Magnetic Resonance Imaging Scanning

In the early 1980s, magnetic resonance imaging (MRI) caught the attention of clinicians because of its ability to visualize abnormalities in the posterior fossa of the brain and in the upper cervical spine. Since its clinical development, the application of MRI sequences has rapidly evolved. New techniques and sequences are constantly being developed. To select the right technique, an understanding of the relationships between the various imaging parameters is necessary. With all these techniques, it is evident that MRI is not a modality in which pathology will show itself. The imaging parameters need to be modified to yield the optimum contrast for the particular pathology under investigation (Table 3.2).

Fig. 3.3 This figure demonstrates a fracture of the occipital bone on the right side in a 25-year-old man who arrived at the hospital unconscious and inebriated. (A) The injury is demonstrated in a conventional frontal plain film of the head. On the plain skull x-ray this fracture can be seen in projection at the right frontal sinus. (B) Three-dimensional VR scan images of the skull base, shows the fracture is in the occipital bone.

Fig. 3.4 Thrombosis in the right transverse sinus. This image is reconstructed with the same data set as the images in Fig. 3.1.

Furthermore, intrauterine MRI facilitates subtle prenatal neurologic diagnosis. The most important primary indications for MRI in neuroradiology are congenital disorders, posterior fossa lesions, early infarction, demyelinating and other white matter diseases, sensorineural deafness, and inflammatory lesions. The technical parameters of MRI examination vary with the presenting indication (Table 3.3).

Diagnostic Cerebral Angiography

In searching for an intracerebral aneurysm, the second diagnostic procedure to be performed immediately after emergency CT is selective cerebral angiography. Both the carotid and the vertebral arteries must be injected. External carotid arteries should also be visualized, particularly if intracranial angiography is negative, as subarachnoid hemorrhage may sometimes be due to a rupture not of an aneurysm but of a dural arteriovenous malformation. Angiography should aim at recognizing the aneurysm, its precise location, its size, the size of the neck, the relationship with the parent vessel, and its multiplicity. To achieve this goal, the ideal procedure is rotational angiography with 3D reconstruction.

Fig. 3.5 A CT scan of a brainstem hemorrhage (bleeding into the pons).

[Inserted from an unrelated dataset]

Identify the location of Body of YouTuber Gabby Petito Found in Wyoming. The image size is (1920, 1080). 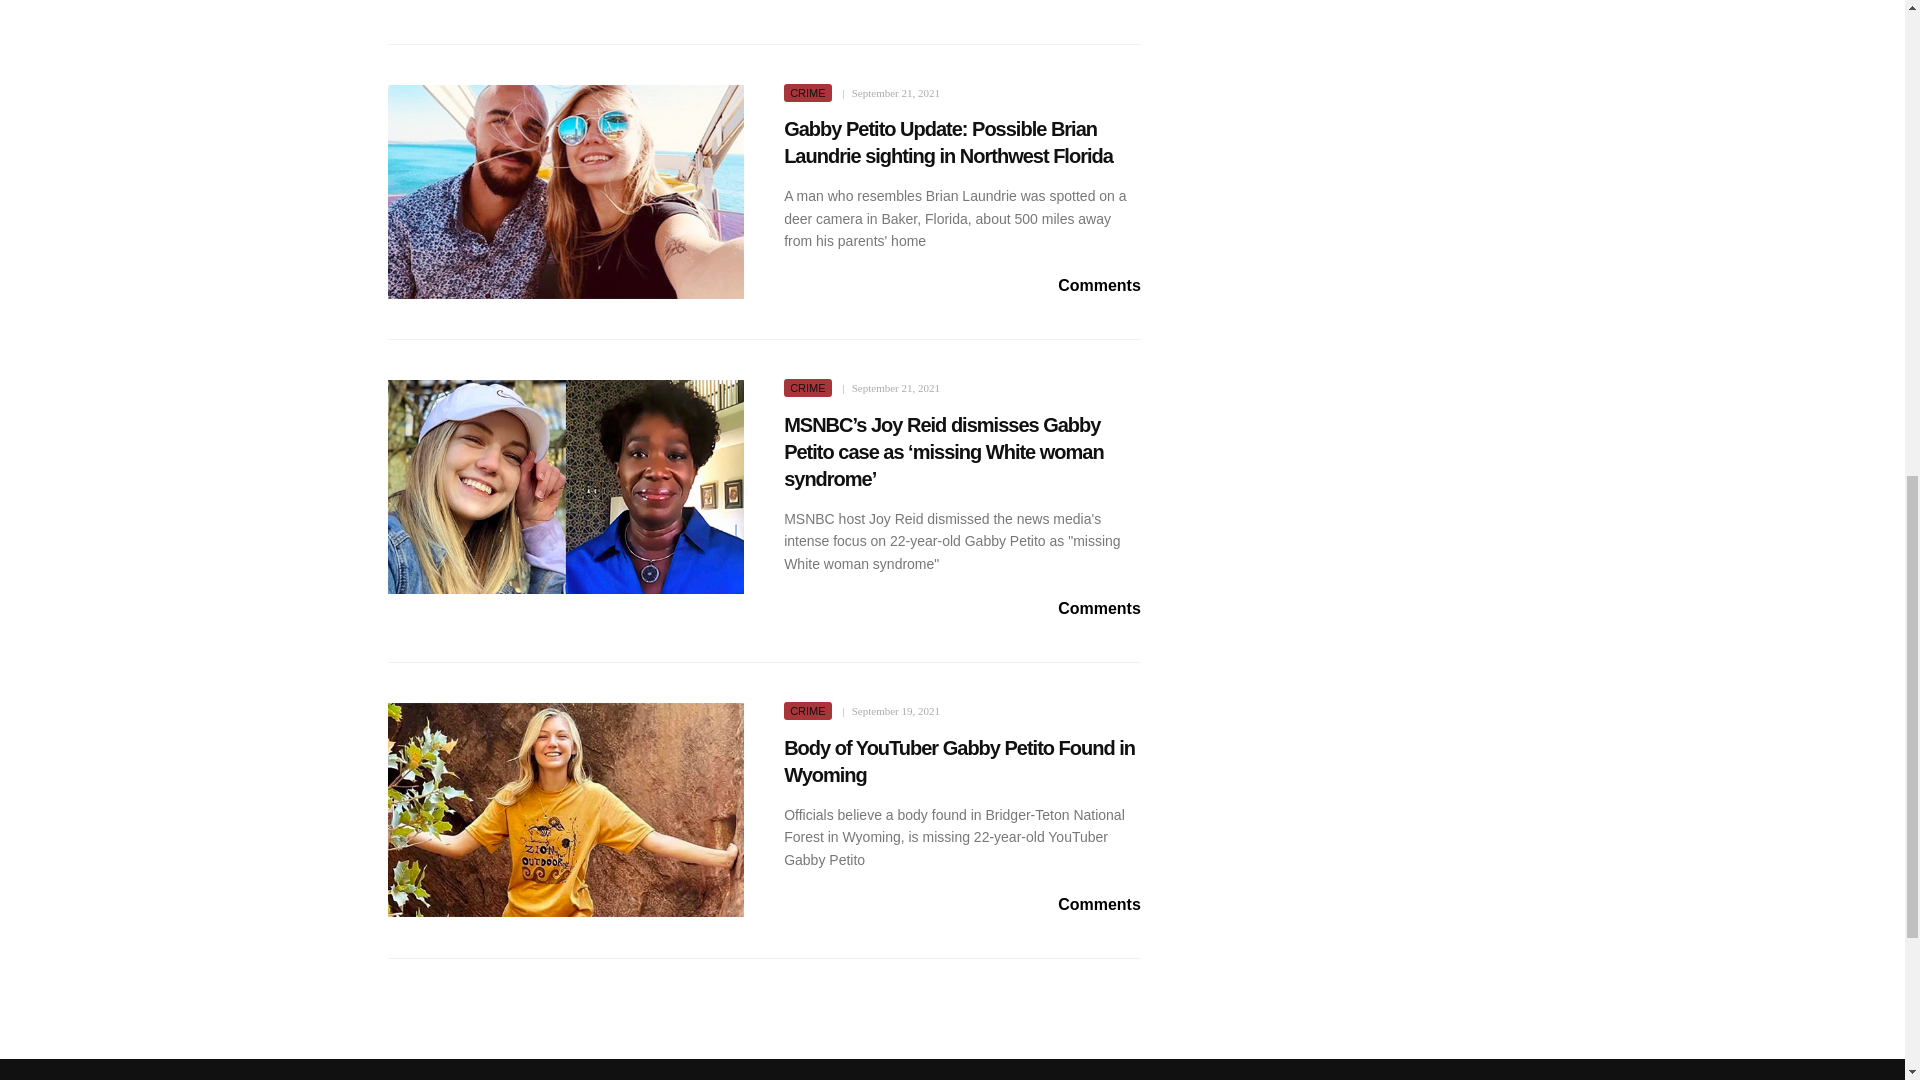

Furthermore, cerebral angiography is useful in assessing the vascular supply of the tumor. With the wide availability of MRI, cerebral angiography is no longer the first option in brain tumor assessment.

The risks of cerebral angiography are bleeding at the site of the catheter insertion, allergic reaction to x-ray contrast (approximately 1/50,000 to 1/150,000 people), arterial embolism, and stroke.

Examples of pathologic findings in the posterior fossa are presented in Figs. 3.6, 3.7, 3.8, 3.9, 3.10, 3.11, 3.12, and 3.13.

Table 3.3 Common Lesions of the Posterior Fossa

	Child	Adult
Extraaxial	Dandy-Walker malformations	Schwannoma
	Epidermoid cyst	Meningioma
	Arachnoid cyst	Epidermoid cyst
	Rhabdoid cyst	Aneurysm
		Metastasis
		Arachnoid cyst
		Petrous lesions
Intraaxial	PNET (medulloblastoma)	Infarction
	Pilocytic astrocytoma	Metastasis
	Ependymoma	Hemangioblastoma
	Pontine astrocytoma	Multiple sclerosis
		Abscess
		Osmotic myelinolysis
		Lhermitte-Duclos sign

Abbreviation: PNET, permeative neuroectodermal tumor.

From Smirniotopoulos JG. World Health Organization Classification of Brain (CNS) Tumors. 2000 http://rad.usuhs.mil/rad/who/who-index.html.

Fig. 3.6 Postcontrast axial T1-weighted MRI. At the right cerebello-pontine angle a contrast-enhanced acoustic neurinoma is located.

Fig. 3.7 Multiple sclerosis with lesions in the posterior fossa at the right cerebellopontine angle.

Fig. 3.8 Noncontrast CT shows bilateral symmetric calcification of the cerebellar hemispheres that could be idiopathic, familial cerebrovascular ferrocalcinosis, postinflammatory, congenital, or postanoxic/toxic.